My corporate experiment: a scientist learns from business
16 December 2016
Maciej Bledowski/ Alamy Stock Photo
Academics can learn a lot from the corporate world.
I’m a postdoc at The Doherty Institute in Melbourne and last month I was awarded almost half a million dollars of research funding, which sets me on a path to leading a laboratory myself. Being the head of a laboratory is like being the CEO, the CFO and the COO of a risky startup company. But as an early-career scientist, with no formal leadership and finance training, the only role I feel well prepared for is the position of Chief Scientific Officer.
In July, I swapped my lab coat for a suit and spent a day at the National Australia Bank (NAB) with Barbara Robertson, its head of product & regulation legal. The experience was part of a mentoring programme between the bank and the Women in Science in the Parkville Precinct (WiSPP) that aims to equip female early-career scientists with the leadership skills and confidence they need to be the head of a lab. Fifteen researchers from five biomedical research institutes* in Melbourne participated in the programme, each paired with a senior manager at NAB who would mentor us over nine months.
During my visit to NAB, I noticed several distinctions in the way a corporation operates compared to academia. For one, employees at the bank, regardless of their position, had a good understanding of the company’s overall vision. Each person also understood their role in the context of the business’ greater purpose.
This experience made me realise that I didn’t really know the broader vision of the Doherty Institute and the University of Melbourne, nor could I see how my role fit within their objectives. I know others at my level, and students, feel the same.

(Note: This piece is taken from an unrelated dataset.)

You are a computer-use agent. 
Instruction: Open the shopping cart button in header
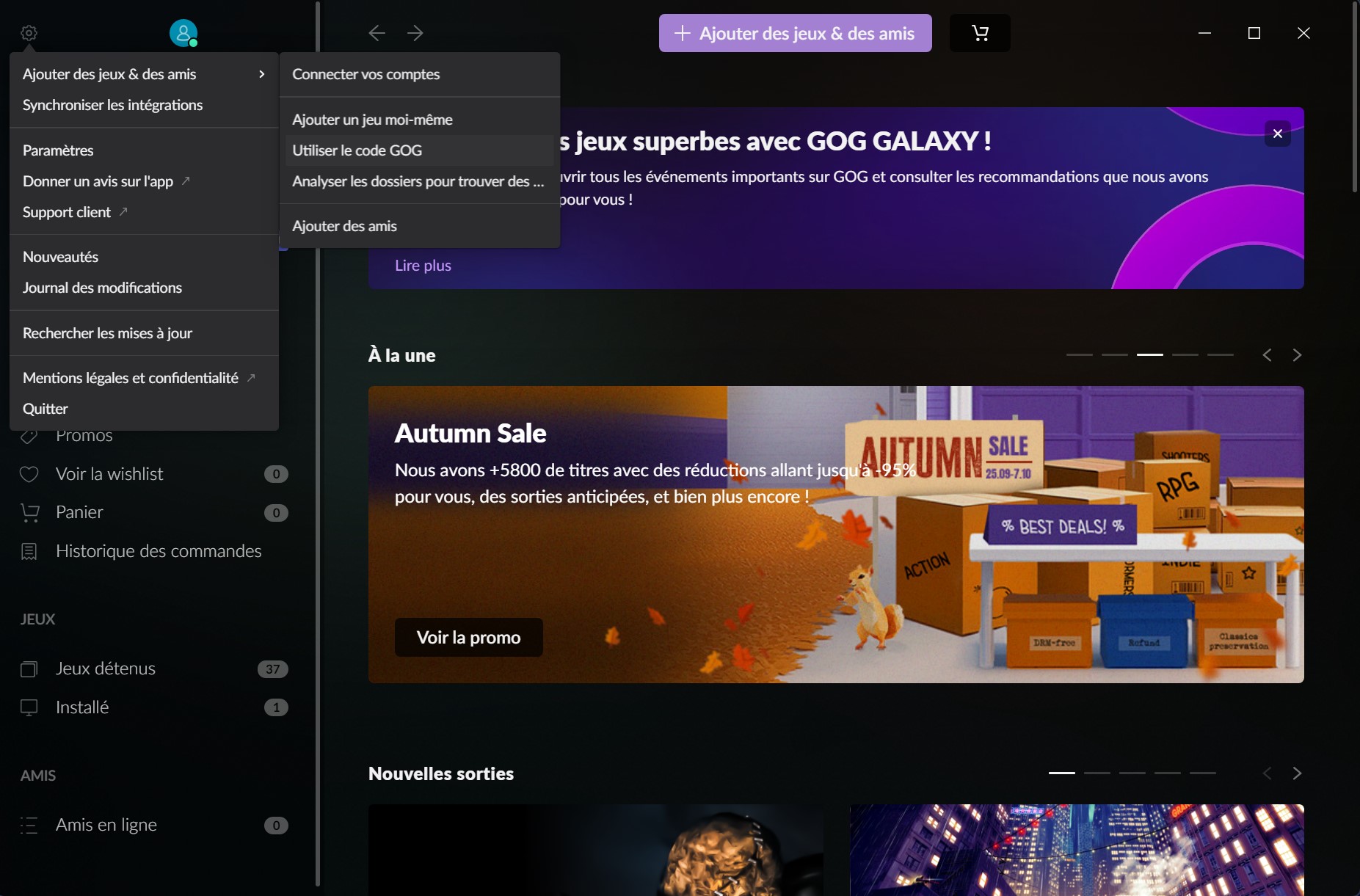979,33
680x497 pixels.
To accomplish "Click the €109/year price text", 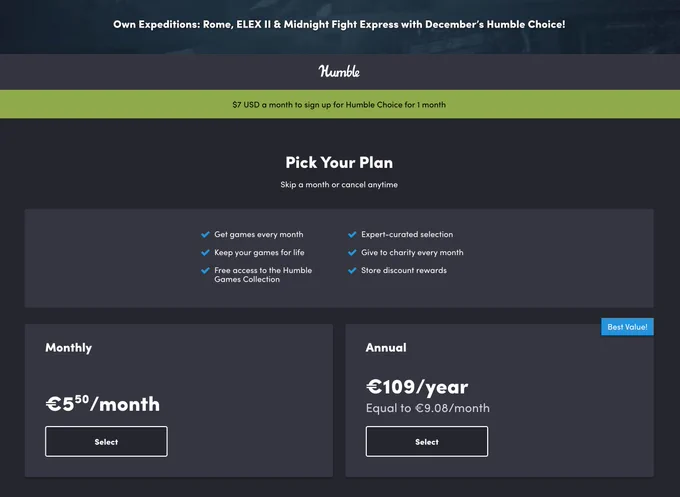I will pyautogui.click(x=417, y=387).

Science can be a deeply personal pursuit; researchers are often motivated to find answers to a set of questions that interest them. Science funding – which is often awarded as grants to individuals or small teams – can also make research seem like a solitary endeavor. These factors can seem at odds with the idea that scientists should be working towards an overarching vision.
While personal interest and success can be great motivators for some scientists, we must also acknowledge that for science to help address some of the great challenges of our time – climate change, infectious diseases, access to water, and environmental degradation – individual researchers need to bear the bigger picture in mind.
Now that I know my university’s and institute’s goals, I feel more focused and productive in my job. It also means I can choose projects that align to those objectives.
Another lesson from NAB was the value of a business plan. Next week Barbara Robertson and I will turn my ARC DECRA fellowship and University of Melbourne Establishment Grant, worth AUD$422 thousand over three years, into a set of deliverables and milestones, with a budget for research costs and salaries.
While many scientists have succeeded without a business plan, knowing that I have one makes me more confident that I can deliver my taxpayer-funded project successfully, on time and within my budget.
The mentorship experience has left me inspired. Perhaps academia might be more productive and a better workplace if it operated more like a corporation. I have little doubt that having a vision, knowing your role as part of a bigger plan and executing a carefully mapped business plan would also help overcome some of the barriers that academics face when trying to build partnerships with industry. These can allow scientists to translate their fundamental research findings into a product or service that can have an impact on society.
The Florey Institute of Neuroscience and Mental Health, the Walter and Eliza Hall Institute of Medical Research, the Peter MacCallum Cancer Centre, and the Murdoch Children’s Research Institute and The Doherty Institute for Infection and Immunity.